Palacio de Lóriz, la catedral, los campanarios, las azoteas, los palomares, Oleza, también toda Oleza, se quedó mirándola con asombro: «¿De veras que ya está decidida vuestra felicidad? ¿No tiene eso remedio? ¿Entonces no servirá de nada lo pasado, lo padecido, lo deshecho? ¿Qué servirá para la plenitud de vuestro goce? No sabemos. Todavía no sois sino lo que fuisteis, y la prueba te la da tu memoria ofreciéndote como un perdido bien aquel “Olivar” de tu infancia y aquella felicidad que te prometías bajo los rosales. ¿Te bastará la improvisada felicidad de rebañaduras? Resultasteis desgraciados; una lástima, pero así era. ¿Vais ahora a dejar de ser lo que sois? ¿Y nosotros, y todos?».

Pero Paulina no había de atender sino a su vida. La felicidad no era un propósito de la juventud. Y se internó en sí misma, escuchándose transverberada por los ojos, por las palabras, por el silencio de su esposo y de su hijo. En aquellos días, ¡qué pasmo, qué corazón asustado delante de la felicidad! ¡Cómo sería esa felicidad, una felicidad que, para serlo, había de desvertebrarse de la felicidad que cada uno se había prometido!

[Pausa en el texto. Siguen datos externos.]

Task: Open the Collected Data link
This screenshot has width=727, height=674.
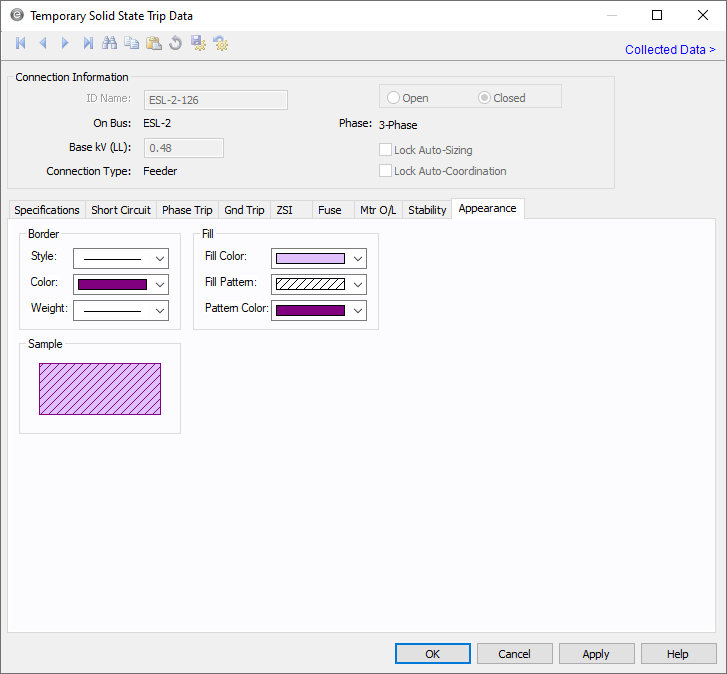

Y una tarde paró en el portal la vieja galera, la misma galera en que vino don Daniel todos los 28 de junio para comer con su prima doña Corazón y asistir a las horas canónicas de la vigilia de San Pedro y San Pablo, la misma galera que trajo a Paulina para su boda en el alba del 24 de noviembre, día de San Juan de la Cruz. También era de noviembre aquella tarde. Se cerró la cancela y la puerta. Y en los ladillos de badana del carruaje se acomodaron Paulina, don Álvaro y su hijo. Casi a la vez se soltaron tres toques de la espadaña de Palacio. Se puso a retumbar un campanón obscuro, siempre dormido en su alcándara de la catedral; luego se removió todo el campanario, y a poco cabeceaban las campanas de las parroquias, de la Visitación, de Santa Lucía, de San Gregorio, de «Jesús», de los Calzados, del Seminario, de los Franciscos… Y el campaneo se volcaba roto en las calles, en las rinconadas, en las azoteas, en los huertos, en el río… Todas las campanas doblaban por el obispo, que acababa de morir.

Paulina, don Álvaro y su hijo se persignaron, y siguieron silenciosos, sin mirarse, camino de la felicidad.